Retrieving the information requires exact theoretical models of high-temperature spectra that have been confirmed by laboratory measurements. There is often a lack of such measurements even for relatively simple molecules.
Foltynowicz-Matyba, who is a Wallenberg Academy Fellow, is developing methods of measuring and identifying transitions from high energy levels of methane, ammonia and acetylene. She and her fellow researchers will generate data that will allow verifying theoretical models that are used to analyze spectra of hot exoplanets and other astrophysical objects.
“I feel I have the freedom to take my research projects in new directions.”
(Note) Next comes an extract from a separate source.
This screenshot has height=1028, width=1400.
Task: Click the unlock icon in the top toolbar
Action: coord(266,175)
Their measurements are made using double-resonance spectroscopy with an optical frequency comb. A frequency comb is a laser that emits light in myriad colors, and may be described as a thousand lasers in a single beam. The colors are evenly spaced, like the teeth of a comb. The frequency comb uses all wavelengths simultaneously and can measure a huge number of molecular transitions simultaneously.
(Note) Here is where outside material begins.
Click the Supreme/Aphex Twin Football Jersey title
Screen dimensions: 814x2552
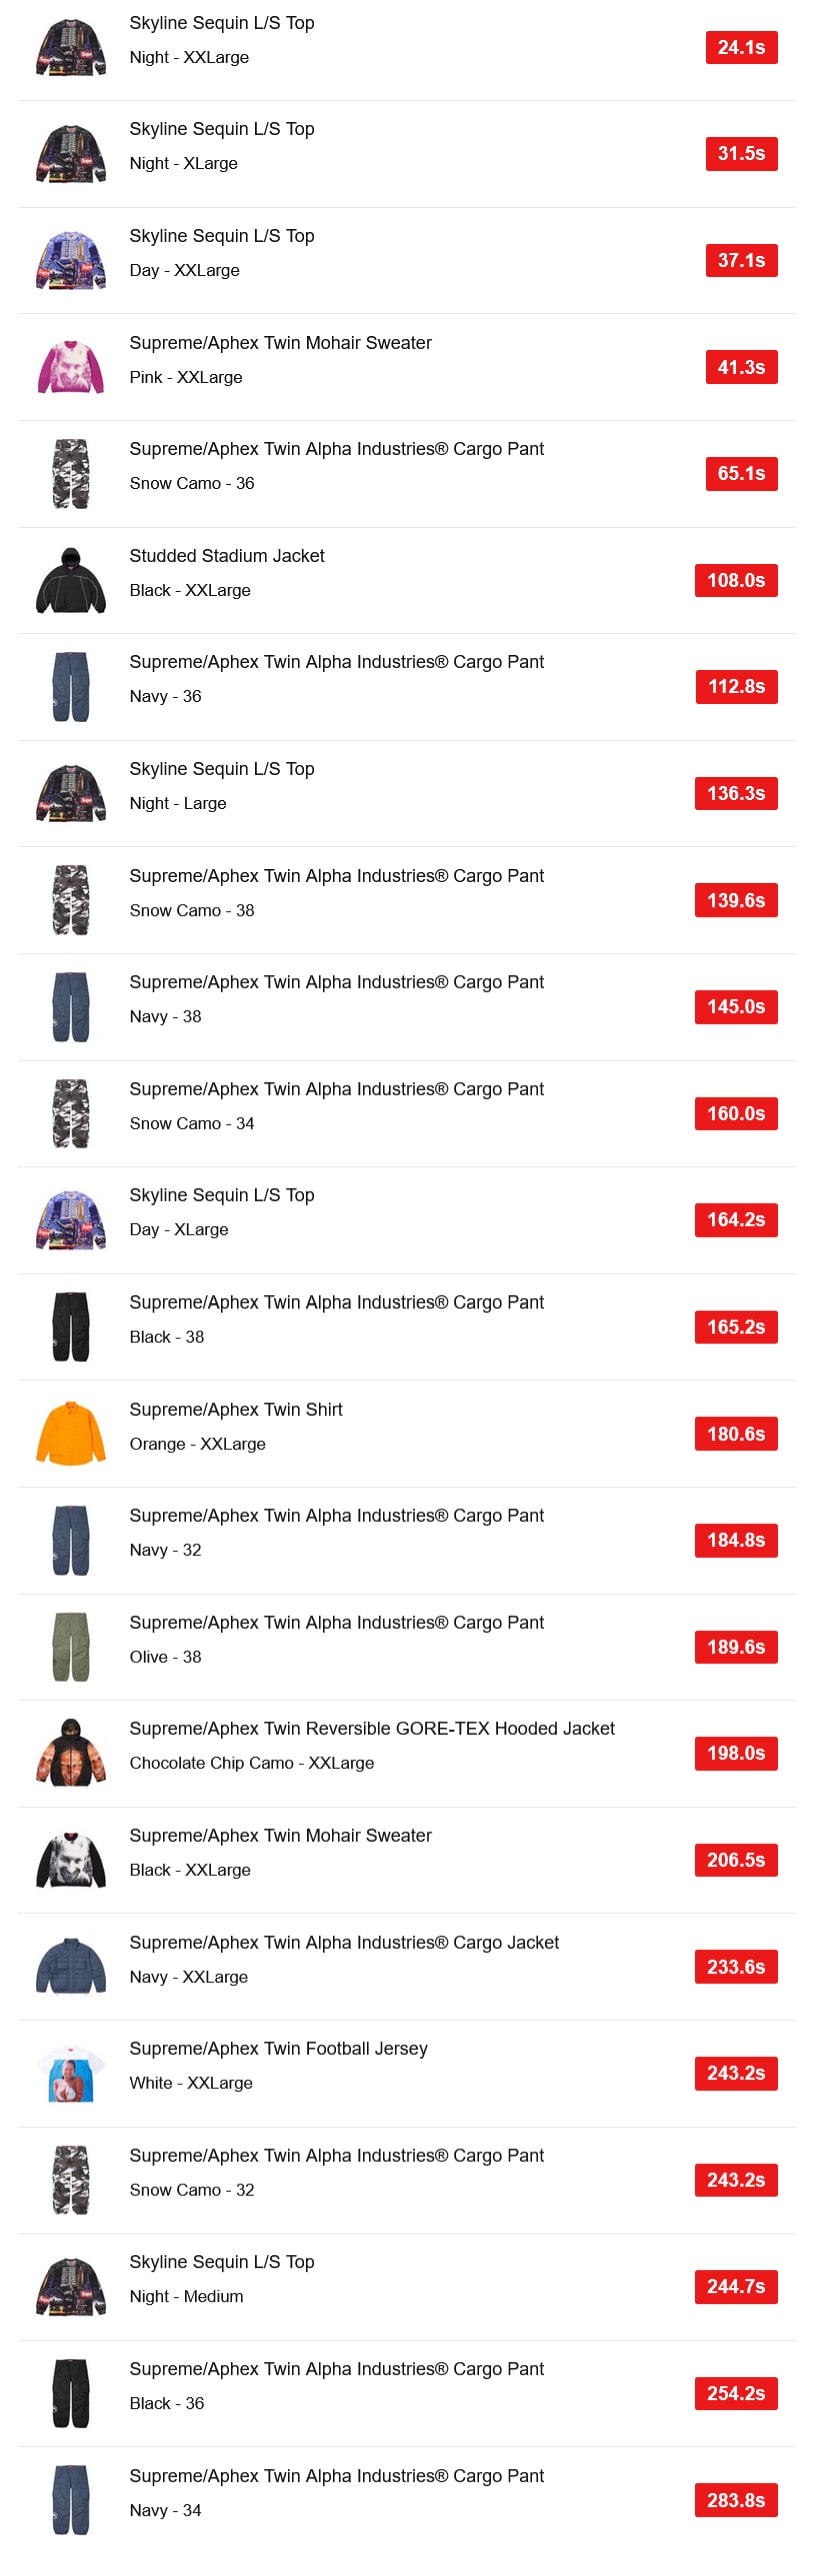(x=278, y=2049)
A double-resonance spectrometer with greater spectral coverage and better performance than ever before will be developed within the new project.
“This project gives me a unique opportunity to advance research involving spectroscopy to study molecular energy levels and transitions with a degree of accuracy not offered by any other method.”
Currently, the group is using the method to measure methane.
“We are still at the development stage, and are improving the performance of the method. But already now we can measure signals from very weak transitions.”
Ideas born at conferences
She grew up in Poznań in Poland, studied physics and enrolled at Umeå University as an Erasmus exchange student. It was one of the few universities she could apply to where she could study in English.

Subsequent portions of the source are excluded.